= Work instruction =
Each line below from the one containing "Viewport: 1171px width, 832px" through the one containing "Open Mijn vakken bekijken menu item" is to be given again exactly, and no line outside that span.

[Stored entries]
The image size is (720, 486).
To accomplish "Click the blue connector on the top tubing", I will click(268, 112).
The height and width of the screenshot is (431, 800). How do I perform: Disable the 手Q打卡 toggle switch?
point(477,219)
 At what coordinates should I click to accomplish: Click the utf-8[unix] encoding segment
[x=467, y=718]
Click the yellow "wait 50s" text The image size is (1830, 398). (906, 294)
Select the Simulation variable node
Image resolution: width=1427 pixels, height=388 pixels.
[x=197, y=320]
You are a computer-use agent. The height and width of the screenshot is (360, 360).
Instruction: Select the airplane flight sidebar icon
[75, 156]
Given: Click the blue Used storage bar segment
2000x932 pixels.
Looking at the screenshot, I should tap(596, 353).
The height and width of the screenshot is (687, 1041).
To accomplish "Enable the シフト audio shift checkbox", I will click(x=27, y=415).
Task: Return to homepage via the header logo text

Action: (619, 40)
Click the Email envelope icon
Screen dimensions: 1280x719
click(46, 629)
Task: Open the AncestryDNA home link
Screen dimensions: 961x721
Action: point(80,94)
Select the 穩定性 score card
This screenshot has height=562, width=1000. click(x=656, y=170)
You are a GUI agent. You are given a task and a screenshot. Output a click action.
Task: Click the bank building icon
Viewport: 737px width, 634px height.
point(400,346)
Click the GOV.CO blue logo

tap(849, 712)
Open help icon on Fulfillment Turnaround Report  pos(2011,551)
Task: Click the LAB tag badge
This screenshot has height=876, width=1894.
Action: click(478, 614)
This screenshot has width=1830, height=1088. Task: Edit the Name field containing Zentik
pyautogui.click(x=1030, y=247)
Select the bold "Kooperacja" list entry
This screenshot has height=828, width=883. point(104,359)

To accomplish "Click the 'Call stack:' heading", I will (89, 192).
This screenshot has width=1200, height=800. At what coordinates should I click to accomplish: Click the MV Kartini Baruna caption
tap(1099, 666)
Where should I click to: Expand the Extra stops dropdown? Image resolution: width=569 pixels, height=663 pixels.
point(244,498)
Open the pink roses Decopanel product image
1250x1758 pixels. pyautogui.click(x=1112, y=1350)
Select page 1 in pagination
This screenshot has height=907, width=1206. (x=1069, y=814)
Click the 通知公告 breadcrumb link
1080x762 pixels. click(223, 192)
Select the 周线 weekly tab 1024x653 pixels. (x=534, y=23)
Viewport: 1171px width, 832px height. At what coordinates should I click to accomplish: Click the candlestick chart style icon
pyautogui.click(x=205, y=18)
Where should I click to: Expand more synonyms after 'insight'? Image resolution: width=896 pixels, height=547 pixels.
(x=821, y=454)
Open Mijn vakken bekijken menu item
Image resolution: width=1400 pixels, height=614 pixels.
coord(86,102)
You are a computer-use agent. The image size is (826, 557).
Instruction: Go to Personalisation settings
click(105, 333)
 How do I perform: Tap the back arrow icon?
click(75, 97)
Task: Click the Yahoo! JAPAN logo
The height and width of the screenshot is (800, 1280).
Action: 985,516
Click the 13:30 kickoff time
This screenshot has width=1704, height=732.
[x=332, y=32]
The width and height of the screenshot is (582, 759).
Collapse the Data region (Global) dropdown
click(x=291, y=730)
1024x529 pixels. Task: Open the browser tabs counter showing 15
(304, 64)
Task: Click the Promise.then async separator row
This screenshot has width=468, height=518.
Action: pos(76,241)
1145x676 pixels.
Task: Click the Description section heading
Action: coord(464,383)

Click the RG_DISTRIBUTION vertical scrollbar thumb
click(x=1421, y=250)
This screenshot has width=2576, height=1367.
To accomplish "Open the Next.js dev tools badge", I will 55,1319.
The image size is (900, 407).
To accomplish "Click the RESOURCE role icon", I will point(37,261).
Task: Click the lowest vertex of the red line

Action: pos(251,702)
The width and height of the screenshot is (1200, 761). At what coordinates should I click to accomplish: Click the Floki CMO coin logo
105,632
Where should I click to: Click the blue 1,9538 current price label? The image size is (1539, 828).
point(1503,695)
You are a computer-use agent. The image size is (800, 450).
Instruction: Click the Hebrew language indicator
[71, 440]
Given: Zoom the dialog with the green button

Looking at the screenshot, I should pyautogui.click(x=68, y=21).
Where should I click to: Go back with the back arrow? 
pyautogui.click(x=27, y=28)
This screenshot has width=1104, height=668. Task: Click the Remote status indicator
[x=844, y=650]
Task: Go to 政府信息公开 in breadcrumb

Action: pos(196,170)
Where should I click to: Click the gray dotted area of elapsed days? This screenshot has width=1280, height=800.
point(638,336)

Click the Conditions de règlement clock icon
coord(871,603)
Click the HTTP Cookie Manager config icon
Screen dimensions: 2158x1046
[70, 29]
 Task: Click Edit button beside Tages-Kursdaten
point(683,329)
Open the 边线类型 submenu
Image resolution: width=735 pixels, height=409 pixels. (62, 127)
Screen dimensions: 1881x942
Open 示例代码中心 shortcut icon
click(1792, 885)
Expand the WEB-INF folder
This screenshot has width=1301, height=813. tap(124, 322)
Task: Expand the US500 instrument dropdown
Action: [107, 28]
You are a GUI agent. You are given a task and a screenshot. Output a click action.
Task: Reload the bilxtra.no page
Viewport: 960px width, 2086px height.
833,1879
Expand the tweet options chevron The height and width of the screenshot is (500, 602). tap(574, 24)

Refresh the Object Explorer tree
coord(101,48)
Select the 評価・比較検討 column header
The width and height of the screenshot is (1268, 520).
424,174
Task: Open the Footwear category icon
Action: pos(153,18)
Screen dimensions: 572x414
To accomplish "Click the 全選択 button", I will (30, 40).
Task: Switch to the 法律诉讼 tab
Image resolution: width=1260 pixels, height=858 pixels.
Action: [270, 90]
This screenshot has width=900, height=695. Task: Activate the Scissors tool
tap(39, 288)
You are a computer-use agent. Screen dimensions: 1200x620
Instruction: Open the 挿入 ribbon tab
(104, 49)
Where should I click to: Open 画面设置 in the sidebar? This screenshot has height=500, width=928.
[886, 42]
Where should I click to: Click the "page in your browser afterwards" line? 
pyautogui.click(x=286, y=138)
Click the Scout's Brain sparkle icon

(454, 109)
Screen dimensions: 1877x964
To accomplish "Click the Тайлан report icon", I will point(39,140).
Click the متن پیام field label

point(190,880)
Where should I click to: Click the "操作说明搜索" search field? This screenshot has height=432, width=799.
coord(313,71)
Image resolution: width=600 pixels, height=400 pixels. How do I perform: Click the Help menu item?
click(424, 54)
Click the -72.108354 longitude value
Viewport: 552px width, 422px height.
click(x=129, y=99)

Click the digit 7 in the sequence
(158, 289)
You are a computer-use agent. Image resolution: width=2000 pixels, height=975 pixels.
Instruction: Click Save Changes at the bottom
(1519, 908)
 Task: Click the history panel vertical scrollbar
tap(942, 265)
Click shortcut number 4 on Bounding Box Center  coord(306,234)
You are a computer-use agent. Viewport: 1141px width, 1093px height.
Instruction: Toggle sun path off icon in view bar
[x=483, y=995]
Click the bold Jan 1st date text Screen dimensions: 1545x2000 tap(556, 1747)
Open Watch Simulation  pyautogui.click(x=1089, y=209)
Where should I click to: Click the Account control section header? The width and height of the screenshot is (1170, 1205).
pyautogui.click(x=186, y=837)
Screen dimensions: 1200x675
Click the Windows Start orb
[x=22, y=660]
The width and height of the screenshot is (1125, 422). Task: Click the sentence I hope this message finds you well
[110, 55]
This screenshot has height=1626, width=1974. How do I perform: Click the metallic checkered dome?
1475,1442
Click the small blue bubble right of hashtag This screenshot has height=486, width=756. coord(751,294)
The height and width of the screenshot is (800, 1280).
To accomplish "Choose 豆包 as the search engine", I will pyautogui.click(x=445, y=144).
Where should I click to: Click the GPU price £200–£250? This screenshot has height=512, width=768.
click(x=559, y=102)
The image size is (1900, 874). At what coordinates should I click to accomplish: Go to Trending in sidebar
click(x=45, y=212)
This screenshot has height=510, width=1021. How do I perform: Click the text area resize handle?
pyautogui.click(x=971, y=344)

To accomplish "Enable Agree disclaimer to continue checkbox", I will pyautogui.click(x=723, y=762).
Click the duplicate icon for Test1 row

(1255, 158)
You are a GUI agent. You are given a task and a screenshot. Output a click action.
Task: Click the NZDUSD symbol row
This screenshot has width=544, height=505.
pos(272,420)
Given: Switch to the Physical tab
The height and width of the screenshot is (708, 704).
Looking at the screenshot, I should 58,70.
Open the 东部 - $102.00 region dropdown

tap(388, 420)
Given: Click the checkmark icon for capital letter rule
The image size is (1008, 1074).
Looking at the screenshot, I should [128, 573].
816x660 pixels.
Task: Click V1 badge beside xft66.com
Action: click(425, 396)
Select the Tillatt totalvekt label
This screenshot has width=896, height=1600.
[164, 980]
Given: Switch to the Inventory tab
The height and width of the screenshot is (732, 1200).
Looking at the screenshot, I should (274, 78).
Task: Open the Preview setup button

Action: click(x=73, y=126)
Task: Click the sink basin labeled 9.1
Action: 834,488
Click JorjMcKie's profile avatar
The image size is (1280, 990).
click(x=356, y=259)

= Written answer =
Viewport: 1171px width, 832px height. At what coordinates should I click to accomplish: Click the candlestick chart style icon
pyautogui.click(x=205, y=18)
Where should I click to: Expand more synonyms after 'insight'? Image resolution: width=896 pixels, height=547 pixels.
(x=821, y=454)
Open Mijn vakken bekijken menu item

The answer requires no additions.